Faculty at DGHI are exploring how to apply lessons from international research to local challenges. In communities in Tanzania, for example, DGHI researchers have helped deal with a shortage of mental health professionals by training village health workers to provide basic counseling. Ariely suggests this form of task shifting could be applied to communities in the United States with few mental health resources.
“We’re looking at lessons learned in terms of how children are treated for trauma and PTSD in resource-constrained areas,” says Ariely. “Our own kids and communities here in the United States face a host of traumatic events, such as the chronic stress of poverty, effects of climate change, mass shootings, police violence and mistrust, without enough access to school counselors or professional mental health workers.
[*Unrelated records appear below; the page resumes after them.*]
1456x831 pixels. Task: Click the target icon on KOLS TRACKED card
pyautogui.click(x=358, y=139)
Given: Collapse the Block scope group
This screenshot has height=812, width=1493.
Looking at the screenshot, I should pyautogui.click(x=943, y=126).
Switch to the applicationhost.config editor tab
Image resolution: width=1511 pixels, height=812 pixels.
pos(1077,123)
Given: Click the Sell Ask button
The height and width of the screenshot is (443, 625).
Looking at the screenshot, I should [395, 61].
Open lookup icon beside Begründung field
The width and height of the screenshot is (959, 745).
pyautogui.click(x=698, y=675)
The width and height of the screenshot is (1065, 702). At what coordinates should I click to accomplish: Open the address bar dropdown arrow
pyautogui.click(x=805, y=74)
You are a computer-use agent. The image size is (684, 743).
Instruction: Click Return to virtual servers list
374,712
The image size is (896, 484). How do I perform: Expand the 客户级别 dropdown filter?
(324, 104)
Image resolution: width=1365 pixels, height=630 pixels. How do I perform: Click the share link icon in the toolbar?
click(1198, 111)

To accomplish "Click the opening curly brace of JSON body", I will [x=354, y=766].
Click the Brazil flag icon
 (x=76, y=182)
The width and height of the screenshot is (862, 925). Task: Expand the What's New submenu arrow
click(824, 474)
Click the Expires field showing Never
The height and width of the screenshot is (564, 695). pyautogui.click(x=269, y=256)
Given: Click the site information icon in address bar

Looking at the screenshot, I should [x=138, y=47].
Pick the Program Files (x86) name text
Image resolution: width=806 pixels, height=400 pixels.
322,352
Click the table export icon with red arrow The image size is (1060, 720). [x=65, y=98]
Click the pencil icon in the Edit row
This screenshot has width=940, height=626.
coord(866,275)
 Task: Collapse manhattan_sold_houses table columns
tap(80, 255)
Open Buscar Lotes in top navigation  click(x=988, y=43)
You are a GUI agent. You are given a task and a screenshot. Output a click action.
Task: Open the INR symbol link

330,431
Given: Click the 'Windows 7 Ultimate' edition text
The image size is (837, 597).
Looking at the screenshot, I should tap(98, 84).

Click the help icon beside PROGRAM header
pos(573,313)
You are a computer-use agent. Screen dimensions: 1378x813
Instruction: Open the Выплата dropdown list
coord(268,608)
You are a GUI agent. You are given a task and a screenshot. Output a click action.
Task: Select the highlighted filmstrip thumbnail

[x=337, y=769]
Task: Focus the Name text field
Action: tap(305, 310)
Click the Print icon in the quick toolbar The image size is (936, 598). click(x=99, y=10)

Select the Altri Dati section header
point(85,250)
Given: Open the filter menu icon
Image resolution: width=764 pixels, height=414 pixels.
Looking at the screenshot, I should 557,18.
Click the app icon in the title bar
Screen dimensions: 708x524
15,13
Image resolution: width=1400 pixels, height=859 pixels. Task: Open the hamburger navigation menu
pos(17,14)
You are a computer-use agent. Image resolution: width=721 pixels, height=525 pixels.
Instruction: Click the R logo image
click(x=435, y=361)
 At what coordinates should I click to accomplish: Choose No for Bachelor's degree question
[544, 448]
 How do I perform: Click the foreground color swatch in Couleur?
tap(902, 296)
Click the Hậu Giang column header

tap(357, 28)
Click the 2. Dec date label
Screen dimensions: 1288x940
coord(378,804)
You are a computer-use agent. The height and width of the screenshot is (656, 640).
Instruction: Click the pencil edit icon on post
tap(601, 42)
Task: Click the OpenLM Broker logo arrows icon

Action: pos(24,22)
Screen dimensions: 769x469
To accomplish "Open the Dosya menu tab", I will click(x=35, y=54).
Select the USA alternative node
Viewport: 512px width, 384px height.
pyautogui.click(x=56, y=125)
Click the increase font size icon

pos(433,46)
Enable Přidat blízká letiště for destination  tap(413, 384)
Why couldn’t we--shouldn’t we?--figure out how to more effectively apply task shifting here?”
Another example of multi-directional learning stemming from DGHI’s global reach involves bringing international collaborators to Durham to work with local partners. Ariely would like colleagues from around the world to work with local community-based organizations to learn what health disparities look like in North Carolina. Exploring how local partners address challenges – similarly and differently – from healthcare providers in other countries could spark helpful new insights for both contexts, she says.
Ariely is also asking researchers to be more explicit and upfront about the research process and outcomes when engaging local partners. Community-based participatory research, in which participants have an equal stake in defining research questions, is not unusual for researchers at Duke. However, scientists and non-scientists may have different goals and define research questions differently. A community partner may not understand why a researcher wants to do a double blind study, for example, and likewise, a researcher may have little understanding of the context of the community.
She emphasizes that DGHI strives to forge partnerships that yield real value for community organizations, which sometimes requires thinking differently about what the outcomes of a project will be. “Knowledge, papers, and discovery generally benefit researchers,” she says. “The trickle-down effect may help the community directly or indirectly eventually, but it might not as soon or as well as the project intended.”
“The ideal is a partner who is at the table every step of the way,” says Ariely, “and a researcher who wants to know what questions are most important to a partner and is open to tweaks and modifications.”